**SHORT PROBLEM A:**
From the Vashon Island events text, list every person named by name.
**SHORT PROBLEM B:**
Continue the Vashon Island events text from where it stops.

The public is invited to participate in an open house at Mukai Farm & Garden on Vashon Island to honor The Day of Exile, May 16, 1942, the day Japanese American residents of Vashon Island were forced under armed escort to leave their homes.

The program will include the installation and unveiling of artwork created by Lawrence Matsuda and Roger Shimomura. Larry Matsuda will read his poetry and share a short documentary of the Minedoka internment camp.

Join the Friends of Mukai for the Day of Exile Commemoration and Art Installation tomorrow, Sunday, May 19, 2019. The house opens at 1:00pm and the program starts at 2:00pm. More information on the Mukai Farm & Garden site and on Facebook.

On Thursday, March 27, 2019, the Vashon Bookshop will host an evening of poetry on the subject of Poetry and Democracy, in keeping with national programming presented by the Poetry Coalition. The reading begins at 6:00pm with a number of featured poets, followed by an open mic.

hurry, poets

December 19, 2017

Add your poems of joy, resolution, dire warnings, laments, or songs of praise to the Vashon Poetry Post in the Village Green to celebrate the Winter Solstice, Thursday, December 21, 2017. If you’re on Vashon Island, post your own. Otherwise, email your poem to Ann Spiers – spiers [at] centurytel.net – to add to the season’s much-needed cloak of poems.

island poetry

May 3, 2017

The bi-annual Vashon Poetry Festival is coming up Friday, May 12, and Saturday, May 13, 2017. In addition to the poets spending two days in the local schools, events include a Community Poetry Reading Open Mic with Washington Poet Laureate Tod Marshall and Seattle Civic Poet Claudia Castro Luna; a variety of morning and afternoon poetry writing workshops; plus a festival-closing Big Night. See the schedule of events for details and follow the latest updates on Facebook.

**RAW DATA:**
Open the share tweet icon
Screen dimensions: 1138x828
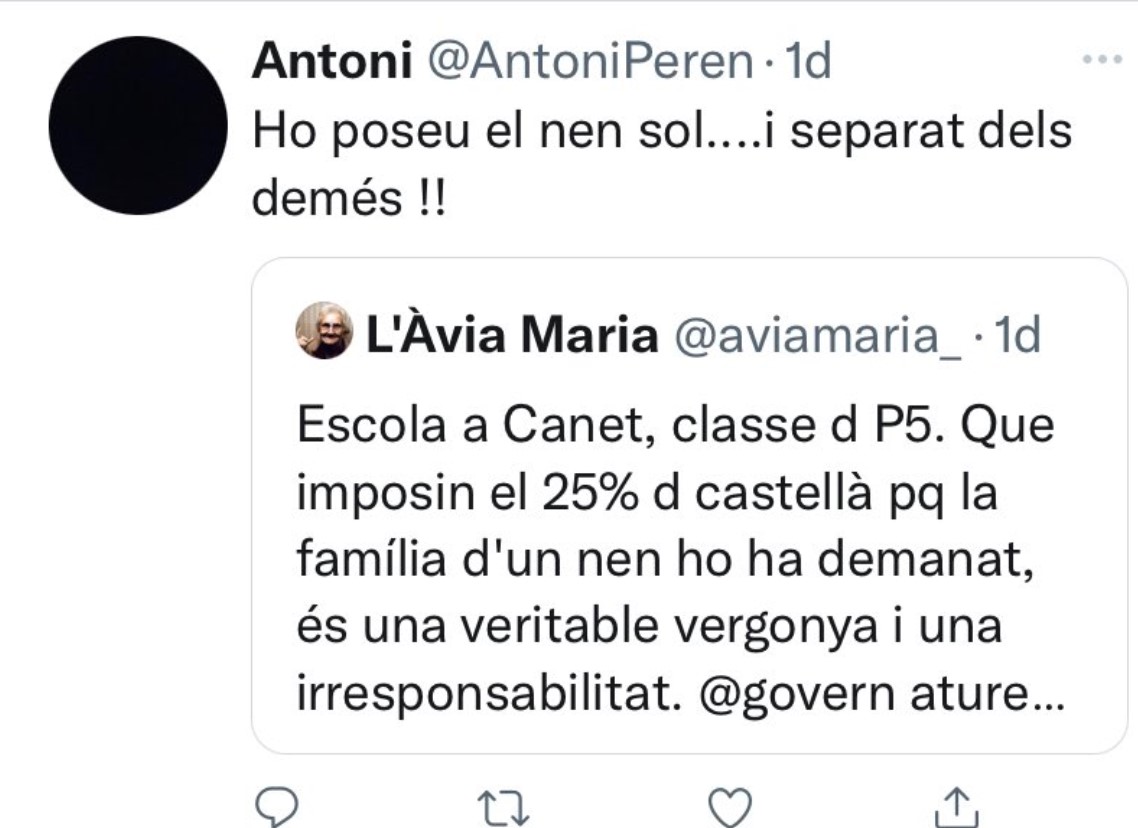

**WRITTEN REPLY A:**
- Lawrence Matsuda
- Roger Shimomura
- Ann Spiers
- Tod Marshall
- Claudia Castro Luna

**WRITTEN REPLY B:**
hearing from Hedgebrook

January 30, 2017

HedgebrookFor more than a century, U.S. writers and artists have nurtured their creative impulses at retreat centers around the country. From Thornton Wilder and Aaron Copland to Louise Erdrich and Michael Chabon, literary and artistic figures have benefited from the freedom and creative space offered by colonies and retreat centers.

In 1985, Hedgebrook was established on a Whidbey Island farm by Seattle philanthropist Nancy Nordhoff. The retreat center would be a place for women to come and be in solitude and community. Nancy’s vision has evolved into a global community of writers enriched by diversity: of culture, nationality, voice, genre, generation, perspective, religious beliefs and political affiliations. Nearly two thirds of Hedgebrook’s alumnae are women of color, and they come from all over the world, and all walks of life. They are emerging and published, ranging in age from 18-85, and writing in all genres.

On February 5, 2017, Hedgebrook founder, Nancy Nordhoff, and dynamic executive director, Amy Wheeler, will tell the Hedgebrook story firsthand at Vashon Center for the Arts as part of its Arts & Humanities series. For ticket information and additional details, visit Vashon Center for the Arts.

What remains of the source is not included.